**ACTIVITY**
Please repeat the records, word for word and without gaps.

(Collected data entries)
┌──

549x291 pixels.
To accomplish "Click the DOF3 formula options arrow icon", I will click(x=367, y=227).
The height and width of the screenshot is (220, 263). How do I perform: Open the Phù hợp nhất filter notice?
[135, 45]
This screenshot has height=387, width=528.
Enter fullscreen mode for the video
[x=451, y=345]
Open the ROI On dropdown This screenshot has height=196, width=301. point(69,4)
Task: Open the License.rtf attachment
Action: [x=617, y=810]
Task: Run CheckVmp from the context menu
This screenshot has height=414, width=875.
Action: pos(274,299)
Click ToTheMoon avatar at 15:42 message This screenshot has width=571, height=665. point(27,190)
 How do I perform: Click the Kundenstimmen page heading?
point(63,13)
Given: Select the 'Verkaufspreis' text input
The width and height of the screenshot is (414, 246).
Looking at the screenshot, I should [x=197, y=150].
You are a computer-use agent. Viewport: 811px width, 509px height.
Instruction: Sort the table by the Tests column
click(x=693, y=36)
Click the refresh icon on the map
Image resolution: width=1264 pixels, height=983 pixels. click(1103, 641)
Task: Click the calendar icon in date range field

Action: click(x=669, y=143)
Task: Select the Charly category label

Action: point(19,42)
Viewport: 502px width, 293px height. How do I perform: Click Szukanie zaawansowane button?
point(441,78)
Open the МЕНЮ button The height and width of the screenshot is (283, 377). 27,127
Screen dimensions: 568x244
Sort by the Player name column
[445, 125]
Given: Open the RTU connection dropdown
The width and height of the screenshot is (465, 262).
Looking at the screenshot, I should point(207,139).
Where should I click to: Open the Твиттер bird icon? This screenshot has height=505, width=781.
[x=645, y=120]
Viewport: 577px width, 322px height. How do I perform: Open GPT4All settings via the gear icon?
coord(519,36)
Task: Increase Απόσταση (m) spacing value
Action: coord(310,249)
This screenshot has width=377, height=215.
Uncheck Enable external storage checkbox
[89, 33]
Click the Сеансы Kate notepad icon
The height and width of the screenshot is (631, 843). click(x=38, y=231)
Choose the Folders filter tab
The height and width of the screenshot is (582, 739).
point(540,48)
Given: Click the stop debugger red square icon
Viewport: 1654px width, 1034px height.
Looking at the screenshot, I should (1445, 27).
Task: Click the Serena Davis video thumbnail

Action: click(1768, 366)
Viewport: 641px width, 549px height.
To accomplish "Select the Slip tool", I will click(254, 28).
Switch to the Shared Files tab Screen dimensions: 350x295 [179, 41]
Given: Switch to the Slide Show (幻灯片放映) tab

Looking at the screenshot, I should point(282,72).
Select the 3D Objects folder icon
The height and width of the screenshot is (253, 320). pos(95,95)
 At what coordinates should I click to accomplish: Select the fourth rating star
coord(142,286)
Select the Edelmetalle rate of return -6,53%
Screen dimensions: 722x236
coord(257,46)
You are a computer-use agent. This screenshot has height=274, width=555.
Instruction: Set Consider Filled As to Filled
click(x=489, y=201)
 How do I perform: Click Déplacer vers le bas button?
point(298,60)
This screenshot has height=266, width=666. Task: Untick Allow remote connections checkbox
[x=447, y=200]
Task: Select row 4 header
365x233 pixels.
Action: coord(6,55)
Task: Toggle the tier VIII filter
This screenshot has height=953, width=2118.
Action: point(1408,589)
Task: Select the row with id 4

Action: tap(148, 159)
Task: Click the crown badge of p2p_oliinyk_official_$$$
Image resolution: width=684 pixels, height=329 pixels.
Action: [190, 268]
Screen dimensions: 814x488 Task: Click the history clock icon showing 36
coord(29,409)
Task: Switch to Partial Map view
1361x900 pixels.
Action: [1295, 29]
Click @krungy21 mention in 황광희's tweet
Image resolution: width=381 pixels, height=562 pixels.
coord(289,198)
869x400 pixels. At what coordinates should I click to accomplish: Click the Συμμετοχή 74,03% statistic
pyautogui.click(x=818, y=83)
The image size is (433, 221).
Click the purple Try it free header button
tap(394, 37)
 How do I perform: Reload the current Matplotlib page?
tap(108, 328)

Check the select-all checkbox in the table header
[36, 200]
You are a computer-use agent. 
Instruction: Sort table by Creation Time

└──

**ANSWER FOR THIS EXERCISE**
549x291 pixels.
To accomplish "Click the DOF3 formula options arrow icon", I will click(x=367, y=227).
The height and width of the screenshot is (220, 263). How do I perform: Open the Phù hợp nhất filter notice?
[135, 45]
This screenshot has height=387, width=528.
Enter fullscreen mode for the video
[x=451, y=345]
Open the ROI On dropdown This screenshot has height=196, width=301. point(69,4)
Task: Open the License.rtf attachment
Action: [x=617, y=810]
Task: Run CheckVmp from the context menu
This screenshot has height=414, width=875.
Action: pos(274,299)
Click ToTheMoon avatar at 15:42 message This screenshot has width=571, height=665. point(27,190)
 How do I perform: Click the Kundenstimmen page heading?
point(63,13)
Given: Select the 'Verkaufspreis' text input
The width and height of the screenshot is (414, 246).
Looking at the screenshot, I should [x=197, y=150].
You are a computer-use agent. Viewport: 811px width, 509px height.
Instruction: Sort the table by the Tests column
click(x=693, y=36)
Click the refresh icon on the map
Image resolution: width=1264 pixels, height=983 pixels. click(1103, 641)
Task: Click the calendar icon in date range field

Action: click(x=669, y=143)
Task: Select the Charly category label

Action: point(19,42)
Viewport: 502px width, 293px height. How do I perform: Click Szukanie zaawansowane button?
point(441,78)
Open the МЕНЮ button The height and width of the screenshot is (283, 377). 27,127
Screen dimensions: 568x244
Sort by the Player name column
[445, 125]
Given: Open the RTU connection dropdown
The width and height of the screenshot is (465, 262).
Looking at the screenshot, I should point(207,139).
Where should I click to: Open the Твиттер bird icon? This screenshot has height=505, width=781.
[x=645, y=120]
Viewport: 577px width, 322px height. How do I perform: Open GPT4All settings via the gear icon?
coord(519,36)
Task: Increase Απόσταση (m) spacing value
Action: coord(310,249)
This screenshot has width=377, height=215.
Uncheck Enable external storage checkbox
[89, 33]
Click the Сеансы Kate notepad icon
The height and width of the screenshot is (631, 843). click(x=38, y=231)
Choose the Folders filter tab
The height and width of the screenshot is (582, 739).
point(540,48)
Given: Click the stop debugger red square icon
Viewport: 1654px width, 1034px height.
Looking at the screenshot, I should (1445, 27).
Task: Click the Serena Davis video thumbnail

Action: click(1768, 366)
Viewport: 641px width, 549px height.
To accomplish "Select the Slip tool", I will click(254, 28).
Switch to the Shared Files tab Screen dimensions: 350x295 [179, 41]
Given: Switch to the Slide Show (幻灯片放映) tab

Looking at the screenshot, I should point(282,72).
Select the 3D Objects folder icon
The height and width of the screenshot is (253, 320). pos(95,95)
 At what coordinates should I click to accomplish: Select the fourth rating star
coord(142,286)
Select the Edelmetalle rate of return -6,53%
Screen dimensions: 722x236
coord(257,46)
You are a computer-use agent. This screenshot has height=274, width=555.
Instruction: Set Consider Filled As to Filled
click(x=489, y=201)
 How do I perform: Click Déplacer vers le bas button?
point(298,60)
This screenshot has height=266, width=666. Task: Untick Allow remote connections checkbox
[x=447, y=200]
Task: Select row 4 header
365x233 pixels.
Action: coord(6,55)
Task: Toggle the tier VIII filter
This screenshot has height=953, width=2118.
Action: point(1408,589)
Task: Select the row with id 4

Action: tap(148, 159)
Task: Click the crown badge of p2p_oliinyk_official_$$$
Image resolution: width=684 pixels, height=329 pixels.
Action: [190, 268]
Screen dimensions: 814x488 Task: Click the history clock icon showing 36
coord(29,409)
Task: Switch to Partial Map view
1361x900 pixels.
Action: [1295, 29]
Click @krungy21 mention in 황광희's tweet
Image resolution: width=381 pixels, height=562 pixels.
coord(289,198)
869x400 pixels. At what coordinates should I click to accomplish: Click the Συμμετοχή 74,03% statistic
pyautogui.click(x=818, y=83)
The image size is (433, 221).
Click the purple Try it free header button
tap(394, 37)
 How do I perform: Reload the current Matplotlib page?
tap(108, 328)

Check the select-all checkbox in the table header
[36, 200]
You are a computer-use agent. 
Instruction: Sort table by Creation Time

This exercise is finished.